**Text block**
Treatment of distributions on the Preferred Units as guaranteed payments for the use of capital creates a different tax treatment for the holders of the Preferred Units than the holders of our common units.

The tax treatment of distributions on the Preferred Units is uncertain. We will treat the holders of the Preferred Units as partners for tax purposes and will treat distributions on the Preferred Units as guaranteed payments for the use of capital that will generally be taxable to the holders of the Preferred Units as ordinary income. Although a holder of the Preferred Units could recognize taxable income from the accrual of such a guaranteed payment even in the absence of a contemporaneous distribution, we anticipate accruing and making the guaranteed payment distributions semi-annually or quarterly, as provided. The holders of the Preferred Units are generally not anticipated to share in the partnership’s items of income, gain, loss or deduction, except to the extent necessary to provide, to the extent possible, the Preferred Units with the benefit of the liquidation preference.

Item 1B.
Unresolved Staff Comments

None.

Item 2.

**Directives**
A) In the passage on the tax treatment of Preferred Units, how often are the guaranteed payment distributions expected to be accrued and made?
B) Reproduce the part of the passage on the tax treatment of Preferred Units that opens with the words containing "Treatment of distributions on the Preferred Units as" and closes with "our common units.".

**Dataset section**

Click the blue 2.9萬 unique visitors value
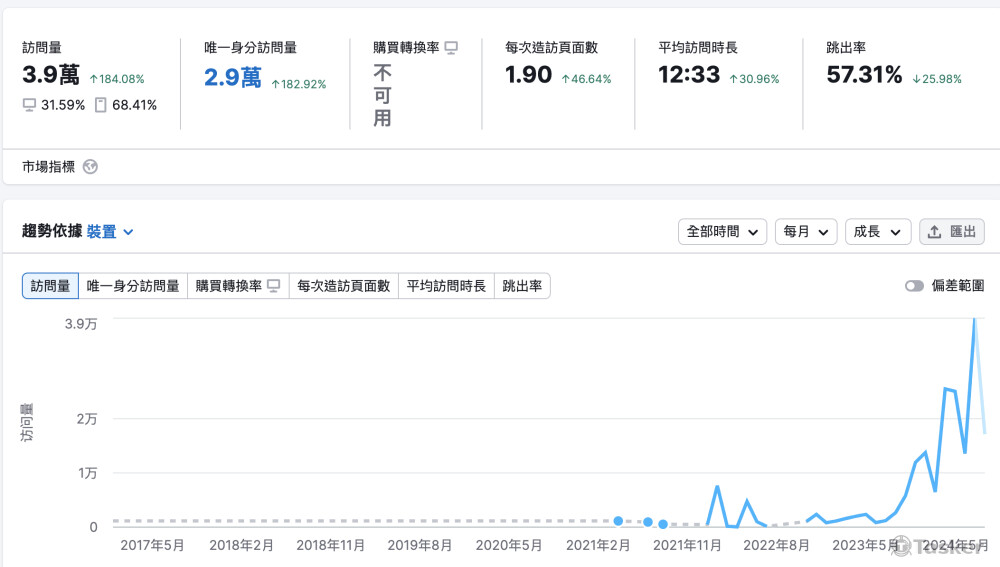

**The results**
A) Semi-annually or quarterly, as provided.

B)
Treatment of distributions on the Preferred Units as guaranteed payments for the use of capital creates a different tax treatment for the holders of the Preferred Units than the holders of our common units.